PROVIDED PASSAGE:
┄┄┄┄┄┄

It’s a new year and a new life. Now is as good a time as any to find a job. But don’t make the mistake most newbies do, by sending applications to any and every opening they can find. One of the secrets to successfully finding the right job is carefully assessing your personality accurately and matching it with the kind of job that fits you. It’s not as simple as getting employed – doing one’s job well also entails a degree of enjoyment. This leads to a feeling of fulfilment, job well done, satisfied employers and co-workers, and a healthy, well-rounded work life.

Some people think that personality is the least important aspect (in terms of job compatibility) to evaluate, compared to other aspects like aptitude or skill. But it is vital, especially in helping you adapt to the nature of the job or the company culture. Remember: it’s easier to change jobs, than it is to change your personality.

What kind of person are you and what kind of job fits you best? Here are the categories, according to Business Trends Philippines:

Are you athletic? Do you have mechanical abilities? Do you prefer to work with objects, machines, tools, plants, or animals, or just be out doors, in general.

Chances are you belong to the Realistic group. These people are mostly endowed with competencies like reading blueprints, carpentry work, making mechanical drawings, using heavy equipment, and those related to mathematics. If you’re a Realist, you’d best work as an engineer, architect, fish and game warden, forester, industrial arts teacher, pilot, military officer or enlisted personnel, craft person, or occupational therapist.

If you like to observe, learn, investigate, analyze, evaluate, or solve problems, you are part of this group. Most likely, too, you’re the type who is scientifically inclined, comfortable with using technical equipment, adept at using log tables, interpreting chemical formulae, or understanding how a transistor works.

The best job to find would be any of the following: chemist, economist, physician, anthropologist, pathologist, physicist, production planner, biologist, psychologist, research or systems analyst, surgeon, dentist, engineer.

┄┄┄┄┄┄

STORED DATA:
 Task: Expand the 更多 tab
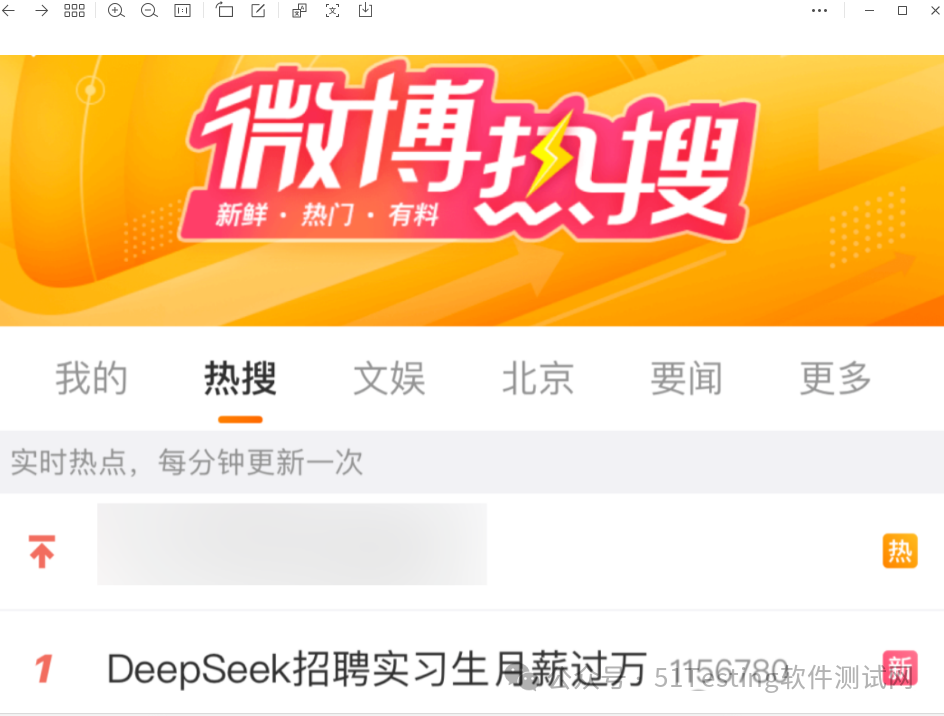[835, 379]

┄┄┄┄┄┄

WORK INSTRUCTIONS:
1. Answer these questions from the text on matching personality to jobs:
(a) According to the text, what is easier to change than your personality?
(b) Which source does the text name for its categories?
(c) Which group do athletic people with mechanical abilities probably belong to?
2. Continue the text on matching personality to jobs from its last sentence.

ACTIVITY ANSWERS:
1.
(a) Jobs
(b) Business Trends Philippines
(c) The Realistic group

2.
Artistic people are usually innovative or intuitive, prefer to work in unstructured situations, and tend to use more of their imagination or creativity. If you like playing musical instruments, singing, acting, making interpretative readings, debating, dancing, sketching and similar competencies, then you belong to this group.

Try to look for jobs that match any of the following: artist, English teacher, musician, singer, actor, foreign language interpreter, philosopher, orchestra conductor, advertising executive, public relations specialist, fashion model, writer, reporter, photographer, or interior decorator.

Social people tend to like working with others and are adept at informing, enlightening, helping, training, developing, curing, or communicating. If you think you can explain things well to others, feel competent with peers older than yourself, can effectively plan community functions effectively, is a good judge of personality, and enjoys working as a volunteer, then this is your personality.

Try to take educational and social welfare occupations. These include: counselor, social service director, interviewer, teacher, educational administrator, therapist, nurse, training director, recreation leader.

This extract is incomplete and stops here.